(Extracted data Opens)

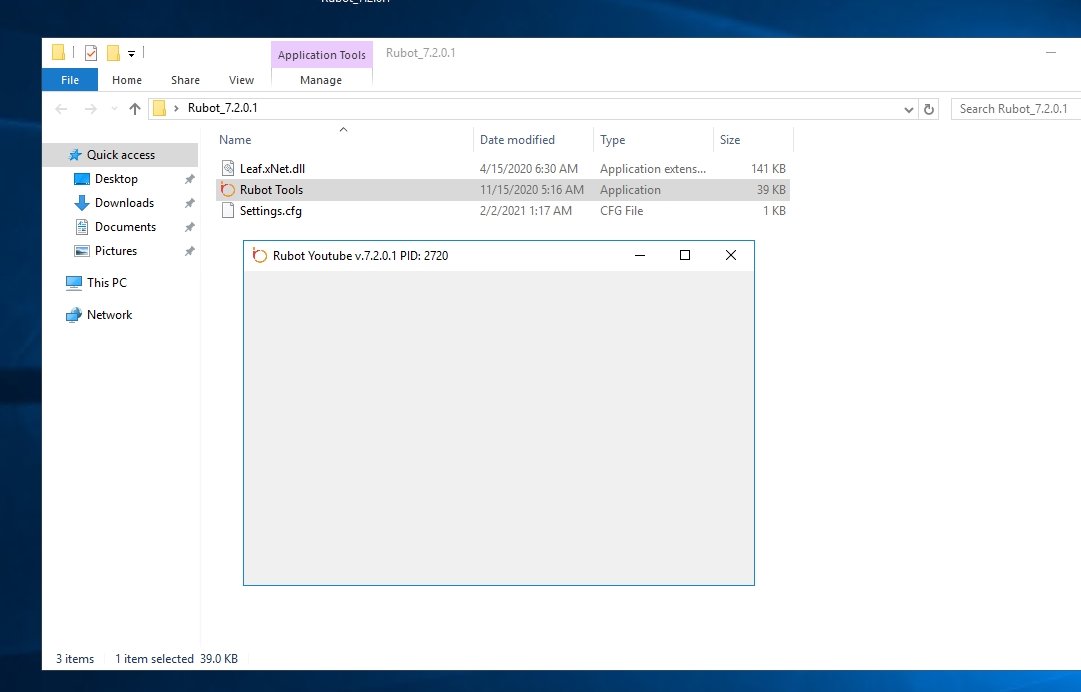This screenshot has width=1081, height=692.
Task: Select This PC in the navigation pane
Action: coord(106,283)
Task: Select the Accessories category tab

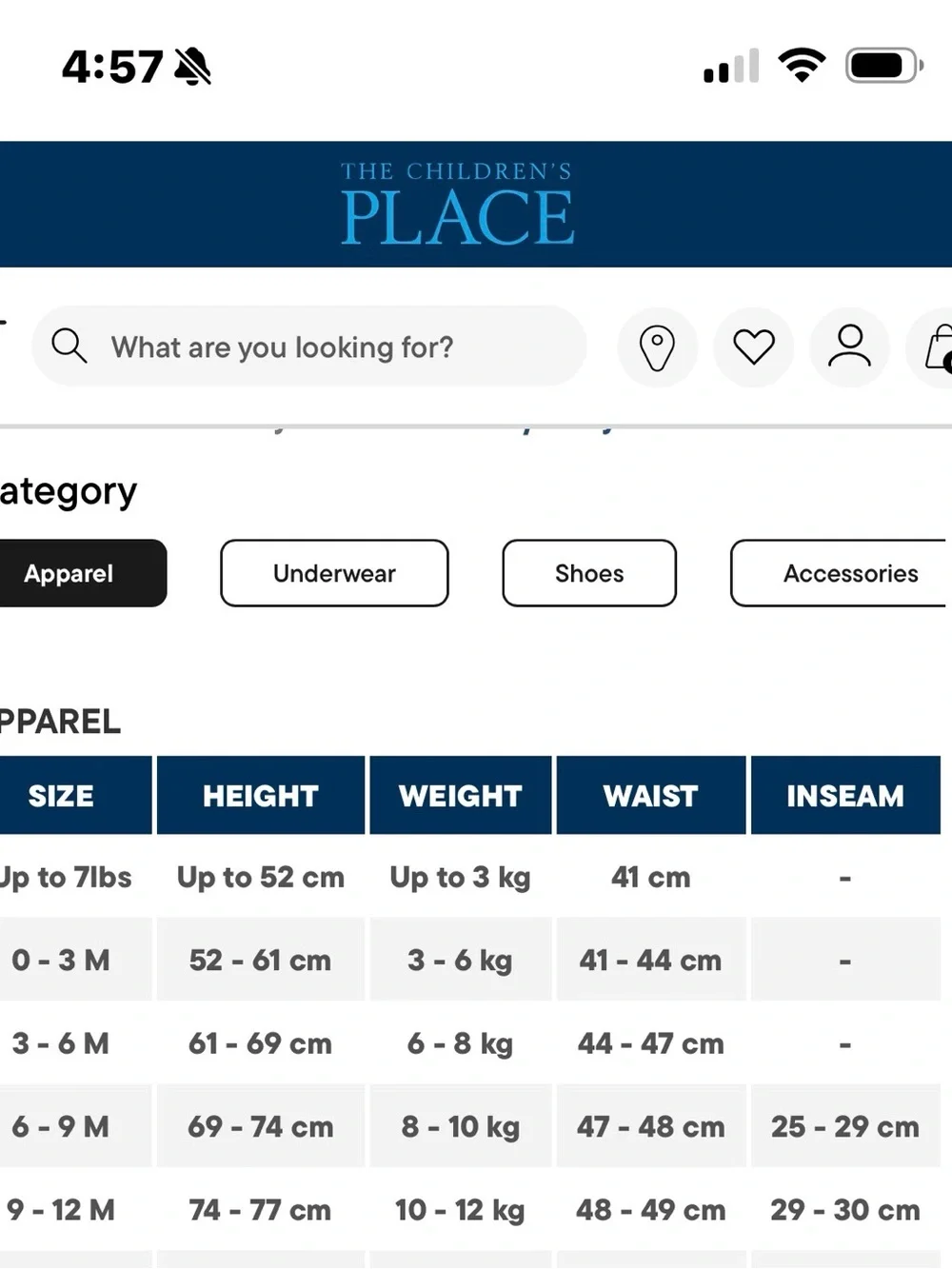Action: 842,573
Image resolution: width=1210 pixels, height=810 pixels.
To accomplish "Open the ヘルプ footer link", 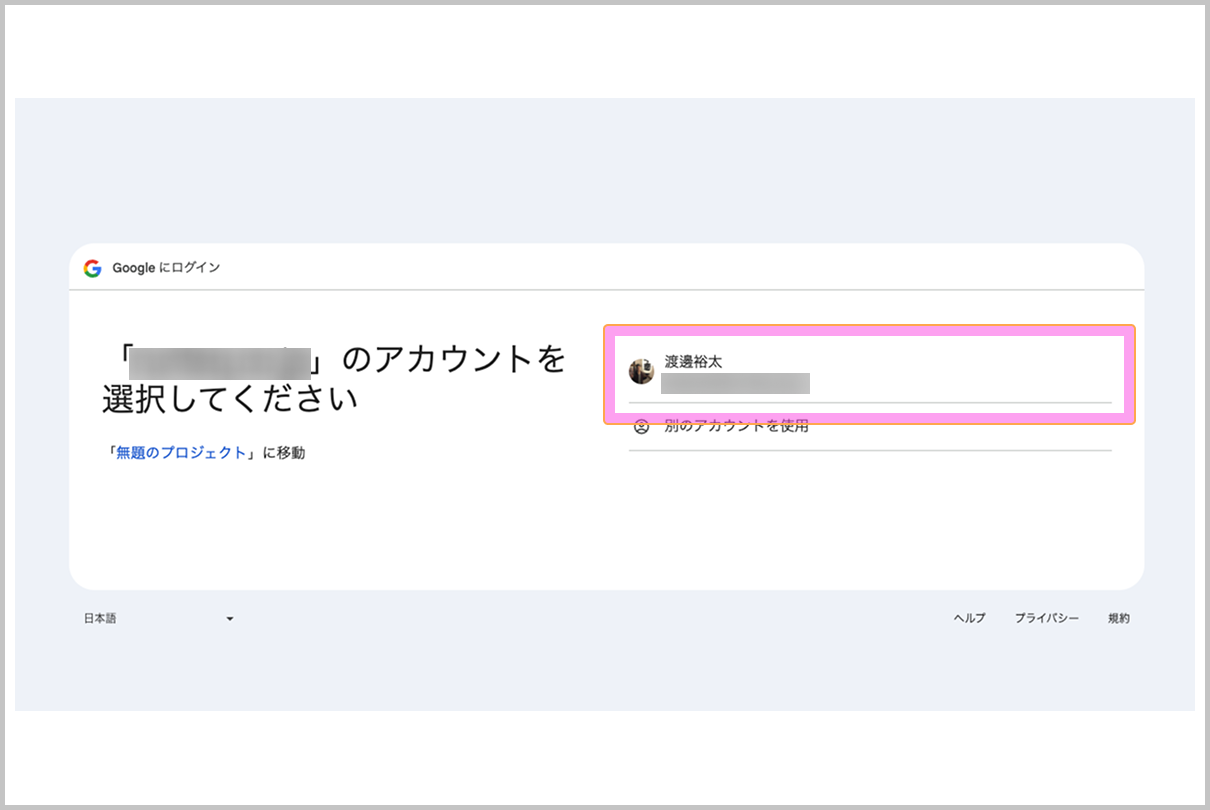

(Extracted data Closes)

Work to be completed:
The copy should hold, exactly, the lines from the one containing "Image resolution: width=1210" to the final line of the listing above, with both ends present and no pictures.

Task result:
Image resolution: width=1210 pixels, height=810 pixels.
To accomplish "Open the ヘルプ footer link", 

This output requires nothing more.